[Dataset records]
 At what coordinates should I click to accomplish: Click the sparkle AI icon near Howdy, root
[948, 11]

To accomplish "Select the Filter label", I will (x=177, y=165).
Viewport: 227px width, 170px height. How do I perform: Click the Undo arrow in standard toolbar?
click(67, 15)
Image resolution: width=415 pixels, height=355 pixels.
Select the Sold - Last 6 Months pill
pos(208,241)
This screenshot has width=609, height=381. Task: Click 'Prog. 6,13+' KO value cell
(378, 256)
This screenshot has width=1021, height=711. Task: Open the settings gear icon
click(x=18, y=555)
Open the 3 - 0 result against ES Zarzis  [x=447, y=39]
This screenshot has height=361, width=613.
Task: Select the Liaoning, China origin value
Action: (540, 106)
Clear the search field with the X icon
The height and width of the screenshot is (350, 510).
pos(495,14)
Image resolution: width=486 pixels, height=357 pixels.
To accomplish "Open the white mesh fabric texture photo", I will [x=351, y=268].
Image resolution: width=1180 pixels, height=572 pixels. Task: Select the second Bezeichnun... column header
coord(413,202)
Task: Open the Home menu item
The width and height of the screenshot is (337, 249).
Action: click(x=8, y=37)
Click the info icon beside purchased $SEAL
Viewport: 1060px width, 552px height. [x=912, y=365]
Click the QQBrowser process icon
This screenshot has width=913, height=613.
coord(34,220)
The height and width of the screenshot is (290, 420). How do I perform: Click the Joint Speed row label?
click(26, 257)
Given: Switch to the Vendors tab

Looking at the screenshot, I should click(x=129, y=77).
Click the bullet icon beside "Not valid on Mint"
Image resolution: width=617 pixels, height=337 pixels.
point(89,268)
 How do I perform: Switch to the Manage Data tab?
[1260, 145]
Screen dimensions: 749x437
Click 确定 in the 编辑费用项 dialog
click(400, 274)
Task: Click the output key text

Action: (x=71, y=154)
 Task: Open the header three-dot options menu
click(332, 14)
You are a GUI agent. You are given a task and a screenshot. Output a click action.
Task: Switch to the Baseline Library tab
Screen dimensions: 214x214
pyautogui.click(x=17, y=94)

PROBLEM STATEMENT
Keep the wording exact. Give all of the records again.

WRITTEN SOLUTION
 At what coordinates should I click to accomplish: Click the sparkle AI icon near Howdy, root
[948, 11]

To accomplish "Select the Filter label", I will (x=177, y=165).
Viewport: 227px width, 170px height. How do I perform: Click the Undo arrow in standard toolbar?
click(67, 15)
Image resolution: width=415 pixels, height=355 pixels.
Select the Sold - Last 6 Months pill
pos(208,241)
This screenshot has width=609, height=381. Task: Click 'Prog. 6,13+' KO value cell
(378, 256)
This screenshot has width=1021, height=711. Task: Open the settings gear icon
click(x=18, y=555)
Open the 3 - 0 result against ES Zarzis  [x=447, y=39]
This screenshot has height=361, width=613.
Task: Select the Liaoning, China origin value
Action: (540, 106)
Clear the search field with the X icon
The height and width of the screenshot is (350, 510).
pos(495,14)
Image resolution: width=486 pixels, height=357 pixels.
To accomplish "Open the white mesh fabric texture photo", I will [x=351, y=268].
Image resolution: width=1180 pixels, height=572 pixels. Task: Select the second Bezeichnun... column header
coord(413,202)
Task: Open the Home menu item
The width and height of the screenshot is (337, 249).
Action: click(x=8, y=37)
Click the info icon beside purchased $SEAL
Viewport: 1060px width, 552px height. [x=912, y=365]
Click the QQBrowser process icon
This screenshot has width=913, height=613.
coord(34,220)
The height and width of the screenshot is (290, 420). How do I perform: Click the Joint Speed row label?
click(26, 257)
Given: Switch to the Vendors tab

Looking at the screenshot, I should click(x=129, y=77).
Click the bullet icon beside "Not valid on Mint"
Image resolution: width=617 pixels, height=337 pixels.
point(89,268)
 How do I perform: Switch to the Manage Data tab?
[1260, 145]
Screen dimensions: 749x437
Click 确定 in the 编辑费用项 dialog
click(400, 274)
Task: Click the output key text

Action: (x=71, y=154)
 Task: Open the header three-dot options menu
click(332, 14)
You are a GUI agent. You are given a task and a screenshot. Output a click action.
Task: Switch to the Baseline Library tab
Screen dimensions: 214x214
pyautogui.click(x=17, y=94)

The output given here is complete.